Если мы осознаем, что современная политическая ситуация действительно представляет собой переход от дилеммы «левые-правые» к дилемме «глобалисты-нативисты», то алармистское представление о современном миграционном кризисе исчезает. Так же, как исчезли в свое время представления о том, что на волне «восстания масс» к власти повсюду придут безответственные левые, и мир рухнет, превратившись в один большой Советский Союз с бесконечными очередями и тоталитарным политическим строем. В реальности же левые и правые в поочередно приходили к власти, формируя современное общество массового потребления (экономически не слишком эффективное, но в целом достаточно комфортное для проживания). Подобным же образом, по всей видимости, в дальнейшем будут чередоваться у власти глобалисты с нативистами.

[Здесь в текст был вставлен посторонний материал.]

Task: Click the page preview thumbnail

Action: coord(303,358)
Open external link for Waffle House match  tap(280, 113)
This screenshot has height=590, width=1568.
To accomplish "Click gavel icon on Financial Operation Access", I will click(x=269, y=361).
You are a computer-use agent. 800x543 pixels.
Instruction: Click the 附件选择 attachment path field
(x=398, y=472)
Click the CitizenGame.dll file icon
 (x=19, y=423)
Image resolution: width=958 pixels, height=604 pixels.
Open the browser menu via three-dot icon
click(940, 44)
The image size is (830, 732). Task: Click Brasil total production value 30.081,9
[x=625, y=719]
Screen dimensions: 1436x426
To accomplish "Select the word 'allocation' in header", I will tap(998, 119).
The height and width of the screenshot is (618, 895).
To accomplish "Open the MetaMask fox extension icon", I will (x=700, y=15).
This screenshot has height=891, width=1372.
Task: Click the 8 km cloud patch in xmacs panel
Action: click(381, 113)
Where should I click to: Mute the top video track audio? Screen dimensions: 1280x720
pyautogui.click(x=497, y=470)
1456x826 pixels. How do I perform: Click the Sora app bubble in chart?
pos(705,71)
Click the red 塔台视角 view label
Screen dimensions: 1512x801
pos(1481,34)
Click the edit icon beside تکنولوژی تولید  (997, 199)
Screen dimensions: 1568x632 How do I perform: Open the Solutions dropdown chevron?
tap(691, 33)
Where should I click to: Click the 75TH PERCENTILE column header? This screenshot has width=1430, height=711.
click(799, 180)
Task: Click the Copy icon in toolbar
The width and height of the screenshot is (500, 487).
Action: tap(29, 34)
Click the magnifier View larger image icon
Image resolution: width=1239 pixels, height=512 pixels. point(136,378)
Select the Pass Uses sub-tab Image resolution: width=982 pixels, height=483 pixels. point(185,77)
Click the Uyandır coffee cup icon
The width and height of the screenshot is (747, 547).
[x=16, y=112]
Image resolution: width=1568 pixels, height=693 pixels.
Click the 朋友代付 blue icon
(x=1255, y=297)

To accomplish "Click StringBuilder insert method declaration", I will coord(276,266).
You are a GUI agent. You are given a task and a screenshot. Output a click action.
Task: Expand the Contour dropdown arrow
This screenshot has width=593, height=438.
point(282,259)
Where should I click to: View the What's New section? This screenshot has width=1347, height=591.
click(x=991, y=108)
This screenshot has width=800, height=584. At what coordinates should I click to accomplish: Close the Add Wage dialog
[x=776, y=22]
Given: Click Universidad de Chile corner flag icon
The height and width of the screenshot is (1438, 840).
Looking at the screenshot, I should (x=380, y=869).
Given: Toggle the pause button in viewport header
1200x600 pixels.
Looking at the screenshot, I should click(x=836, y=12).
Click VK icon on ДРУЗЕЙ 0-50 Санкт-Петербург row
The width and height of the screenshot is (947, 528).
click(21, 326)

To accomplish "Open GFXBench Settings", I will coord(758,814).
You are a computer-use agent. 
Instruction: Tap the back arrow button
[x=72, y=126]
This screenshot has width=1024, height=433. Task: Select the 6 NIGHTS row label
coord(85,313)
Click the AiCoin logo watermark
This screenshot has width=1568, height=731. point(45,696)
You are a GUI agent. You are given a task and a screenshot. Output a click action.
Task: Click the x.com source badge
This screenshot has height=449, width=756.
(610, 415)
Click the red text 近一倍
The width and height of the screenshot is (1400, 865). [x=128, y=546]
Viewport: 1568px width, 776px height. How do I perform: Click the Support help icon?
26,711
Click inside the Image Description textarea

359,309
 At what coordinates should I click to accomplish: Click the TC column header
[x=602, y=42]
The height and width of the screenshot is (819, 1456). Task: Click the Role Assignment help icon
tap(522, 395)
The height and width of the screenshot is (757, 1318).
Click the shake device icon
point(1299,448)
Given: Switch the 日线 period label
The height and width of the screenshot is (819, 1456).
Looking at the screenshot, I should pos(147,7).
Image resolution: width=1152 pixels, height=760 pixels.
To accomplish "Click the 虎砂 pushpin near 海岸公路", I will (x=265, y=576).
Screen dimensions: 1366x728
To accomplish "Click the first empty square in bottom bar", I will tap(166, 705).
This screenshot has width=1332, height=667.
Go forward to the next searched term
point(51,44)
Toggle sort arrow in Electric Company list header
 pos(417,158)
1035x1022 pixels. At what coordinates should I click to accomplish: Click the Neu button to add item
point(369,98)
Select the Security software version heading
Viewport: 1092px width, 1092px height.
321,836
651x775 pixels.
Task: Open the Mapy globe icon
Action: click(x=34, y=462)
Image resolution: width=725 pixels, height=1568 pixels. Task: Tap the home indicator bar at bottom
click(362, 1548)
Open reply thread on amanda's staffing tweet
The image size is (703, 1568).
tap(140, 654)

Один пример такого чередования приводит Крастев: «Человеком, способствовавшим исторической победе Эммануэля Макрона во Франции, как ни странно, стал Дональд Трамп. Приход Трампа к власти и первые хаотические дни его правления напугали многих избирателей из числа среднего класса, но сработали как приманка для популистских лидеров. Результаты попыток ультраправых (здесь, кстати, Крастев не вполне последователен, надо бы говорить «нативистов», если использовать его же собственную терминологию. – Д.Т.) использовать методы Трампа оказались разочаровывающими не только во Франции, но и в Австрии, и Нидерландах. Победа Трампа привела к тому, что крайне правые партии отошли от центра именно тогда, когда заручились достаточной для победы поддержкой. Правые популисты отбросили с трудом давшуюся умеренность и в очередной раз выбрали более агрессивный тон и апокалиптический взгляд на мир».
Дело здесь не в том, хорош ли Макрон или плох на фоне Трампа. Макроны, как и Трампы, приходят и уходят. Но остается политика, стремящаяся к центру, то есть к компромиссу, удовлетворяющему избирателей с разными взглядами. Компромисс этот европейцам придется долго вырабатывать. Им придется теперь размышлять не столько над долей налогов в ВВП и уровнем госрасходов, сколько над тем, как регулировать миграционный поток, чтобы насытить экономику рабочей силой, но не раздражить нервных избирателей, готовых принять саму «рабсилу», но не ее культуру. Придется определять, какие мигранты желательны, а какие – не слишком. Придется думать, как оградить свое социальное государство от множества желающих получать от него блага без серьезного трудового вклада.
Наступает новая эпоха с новыми вопросами, над важностью которых многие еще даже не задумываются. Книга Ивана Крастева ответов на вопросы не дает, но мысль нашу направляет именно в ту сторону, откуда они приходят.